After a youth spent immersed in the romance of The People, with the populist movement of the 1890s and the united front of the 1930s among my favorite periods in American history, I’ve come to have grave doubts about populism over the past 30 years. No, it’s actually been longer than that: If you read classic works of American history, like C. Van Woodward’s Tom Watson: Agrarian Rebel and Marshall Frady’s Wallace, a distinct pattern emerges. Left-wing populism quickly is corrupted by hatred–of blacks, jews, bankers, whomever. It devolves into anger and anarchy…and into right-wing populism, which has been the most destructive force in American public life since Lee Atwater ran George H.W. Bush’s presidential campaign in 1988.
And yet, my reaction to Barack Obama’s Osawatomie speech was mostly positive.
It was positive because there are new facts on the ground. Over the past decade, it has become clear that financial speculation has had a crippling effect on the long-term prospects for the American economy. The conservative knee-jerk jeering about “class warfare” seems a silly diversion from the real problem–which is not income inequality, but a structural distortion in American capitalism that has made investment in productive job-creating enterprises more difficult.

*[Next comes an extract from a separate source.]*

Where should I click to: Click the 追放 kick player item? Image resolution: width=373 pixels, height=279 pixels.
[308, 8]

And so I think that Bill Galston has a point when he argues that Barack Obama’s strategy should be to emphasize the overall expansion of the economy and not income inequality, although I do believe that a progressive system of taxes and benefits should be part of any economic revival program (in order words, means-testing entitlements could modify the need for higher taxes for the wealthy).
The problem is, the most important long-term way to ensure economic growth would be to seriously restructure the financial industry, to remove the current incentive structure that sends our smartest young people into Wall Street casino-gaming and away from innovation and job-creation. This means, as Jon Hunstman and others have argued, breaking up the big banks. I would also tax the more exotic financial derivatives, as a way of discouraging this sort of non-productive investment.

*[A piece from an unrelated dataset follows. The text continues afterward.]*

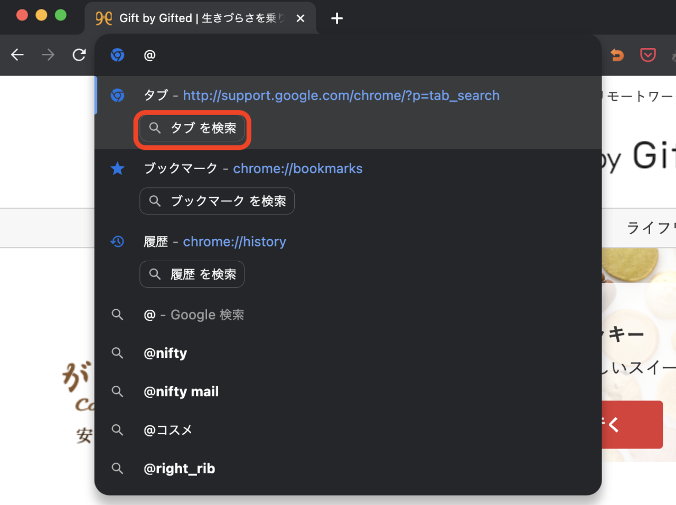Select the @コスメ search suggestion
Viewport: 676px width, 505px height.
[168, 430]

But it also means that Obama is going to have to be very careful when it comes to acting against job creation, even when there are legitimate countervailing interests involved. It was, for example, entirely counterproductive for Obama’s National Labor Relations Board to insert itself athwart Boeing’s plans to build a new, presumably non-union, factory in South Carolina (a dispute now resolved). And it’s wrong for Obama to dither about the Keystone pipeline, in order to do more environmental studies.
I believe that climate change is real, and a long-term problem to be addressed in every way, ranging from a carbon tax to incentives for non-polluting energy sources. I also believe that the labor movement, at its best, helped create the broad American middle class, which is the most important factor when it comes to sustaining a real democracy.

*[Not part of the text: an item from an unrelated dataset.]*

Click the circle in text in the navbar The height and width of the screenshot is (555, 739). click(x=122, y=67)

But we’re in an incredibly difficult economic moment and, right now, the creation of new jobs has to be our highest priority. It is possible that we’re heading into an even more severe recession, if Europe collapses. But it’s also possible, as labor costs increase in China, that we’re heading toward a renaissance of American manufacturing, if barriers to productive investment are lowered. The surest path to political prosperity for the President right now is to emphasize as much private sector job creation as he can–since Republicans are effectively blocking public sector job creation–even if it impinges (slightly) on Democratic constituencies like labor unions and environmentalists. (And he should keep in mind that the surest path toward long-term prosperity is a fundamental structural reform of the financial sector.)